- **What you have to do**:
Return verbatim the records beginning with the line that contains "Viewport: 1024px width, 475px" and running through the line that contains "coord(145,52)", with both lines included. Leave the pictures out of your answer.

- **Entries shown**:
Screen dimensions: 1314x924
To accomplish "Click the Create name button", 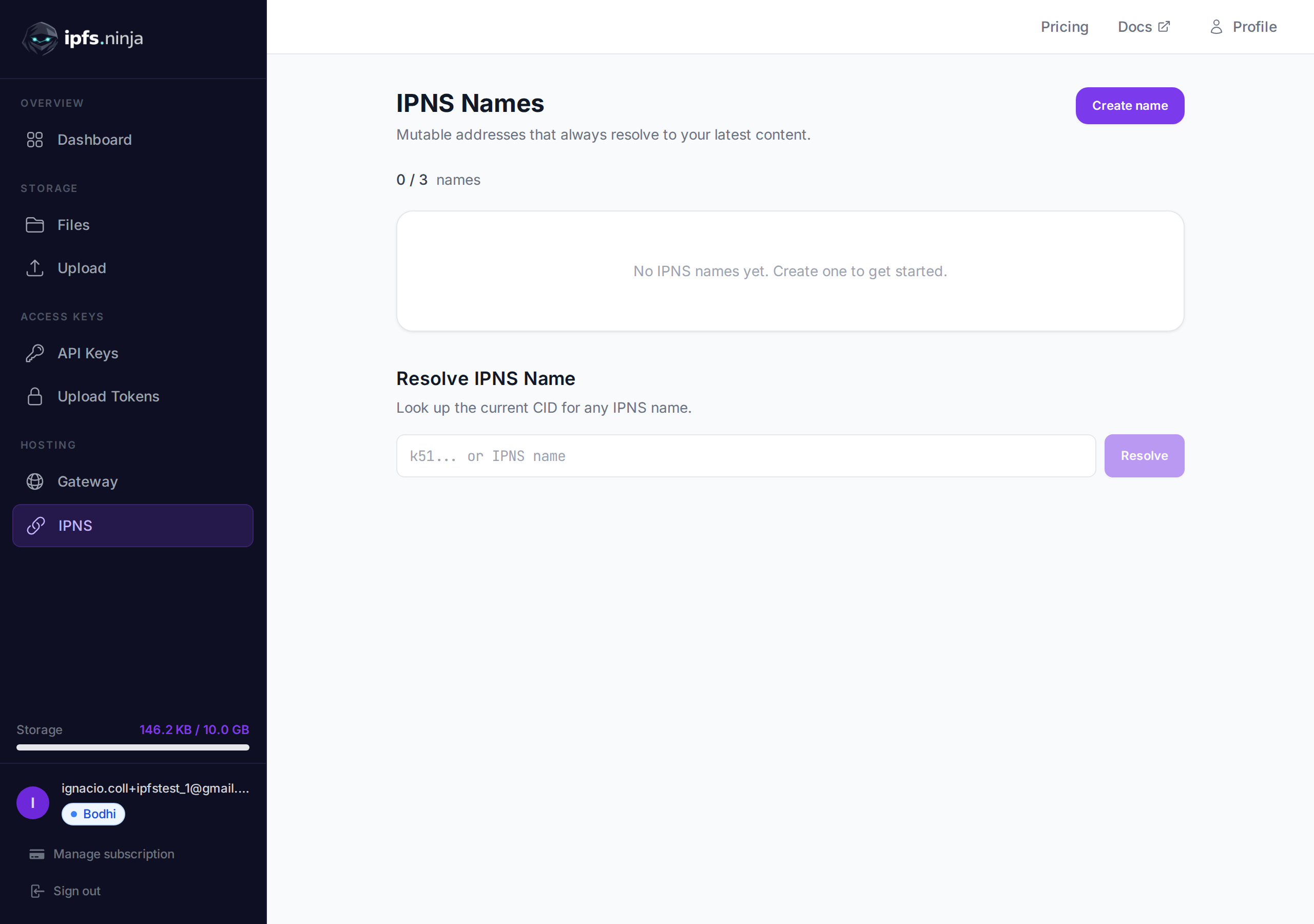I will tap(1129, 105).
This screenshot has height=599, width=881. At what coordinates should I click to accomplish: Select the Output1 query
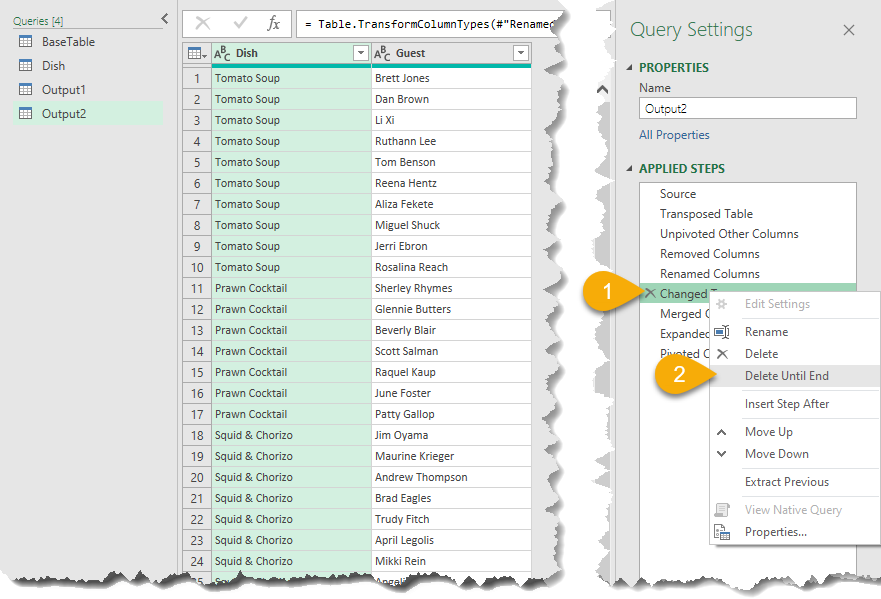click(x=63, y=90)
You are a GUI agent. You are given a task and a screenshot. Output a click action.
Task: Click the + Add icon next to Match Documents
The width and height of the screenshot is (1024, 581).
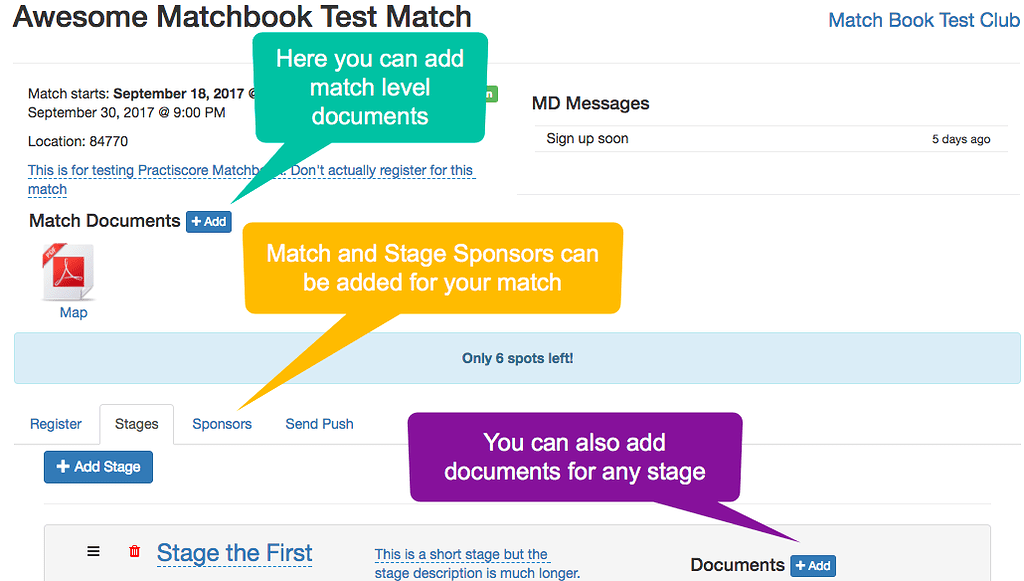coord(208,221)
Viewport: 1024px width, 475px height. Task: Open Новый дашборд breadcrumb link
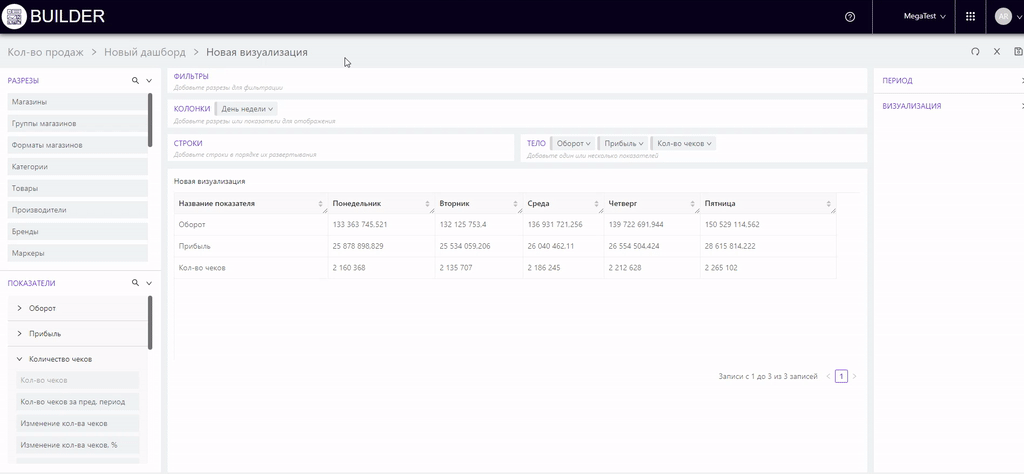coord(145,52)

* * *

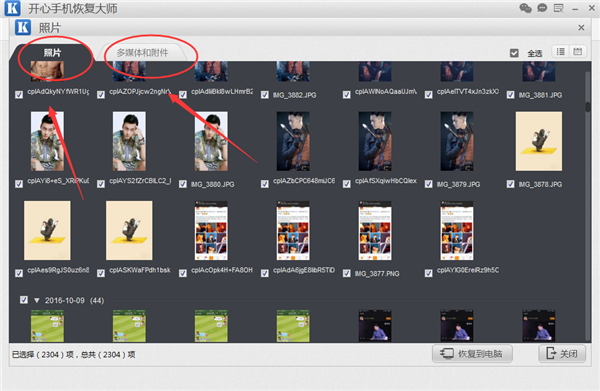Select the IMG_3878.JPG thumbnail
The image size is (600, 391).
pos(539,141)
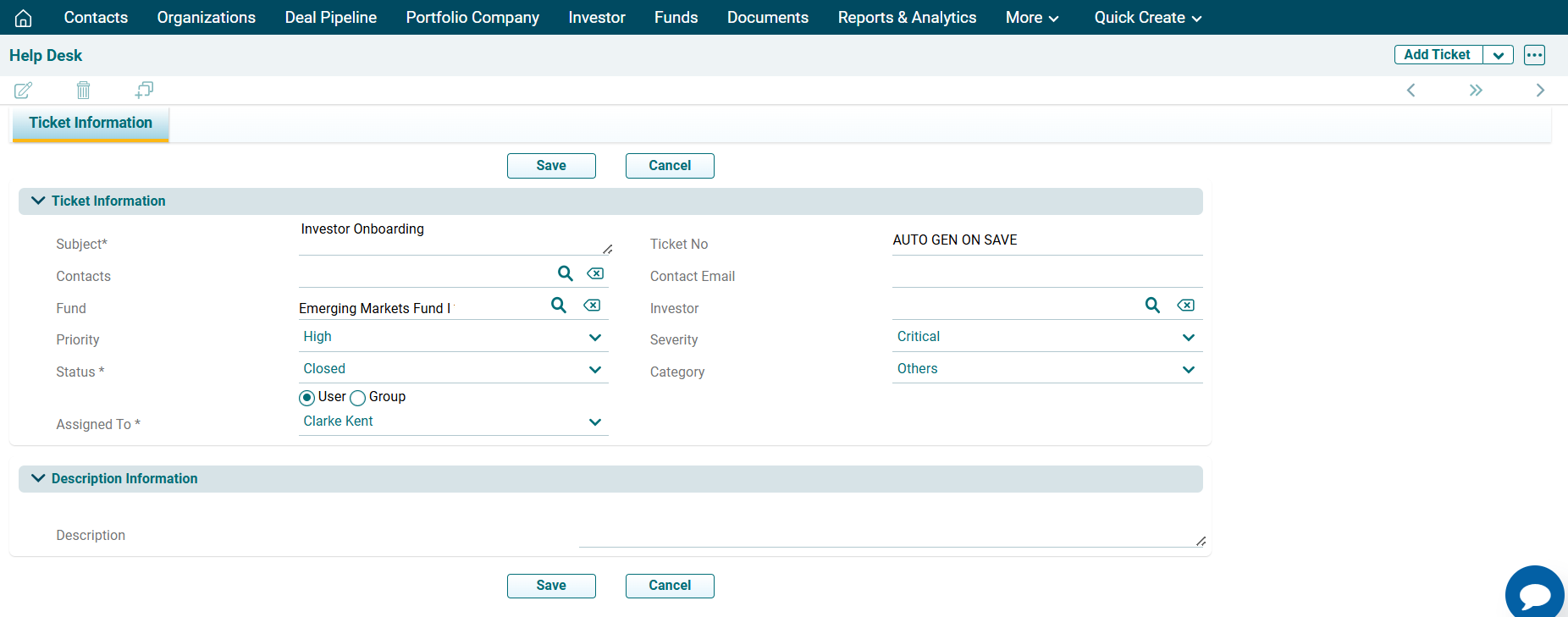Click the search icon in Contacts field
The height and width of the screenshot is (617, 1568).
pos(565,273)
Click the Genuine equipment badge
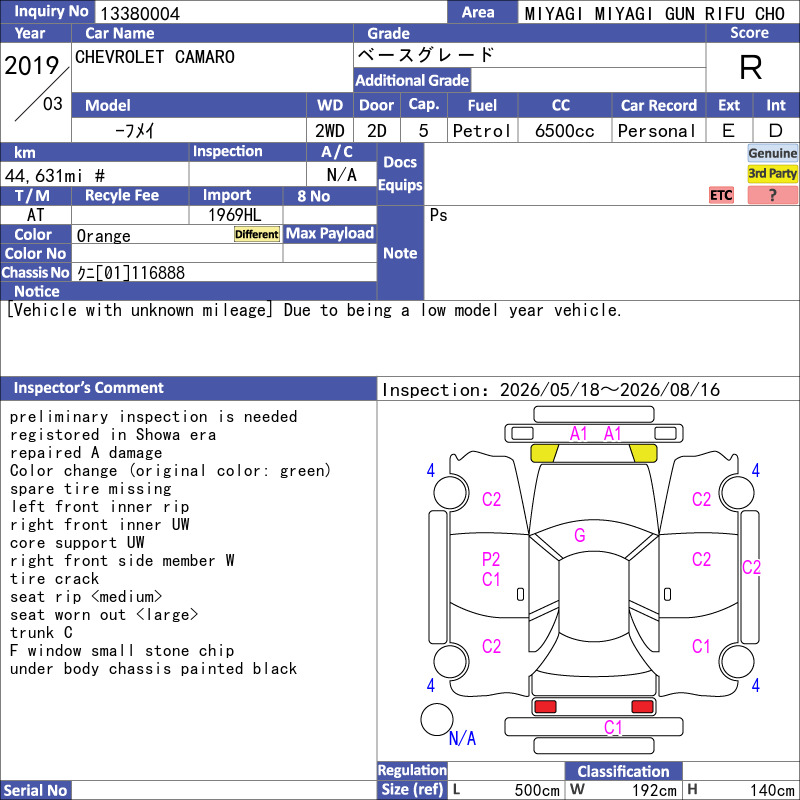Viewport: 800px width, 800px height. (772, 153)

- **The response**:
Viewport: 1024px width, 475px height. Task: Open Новый дашборд breadcrumb link
coord(145,52)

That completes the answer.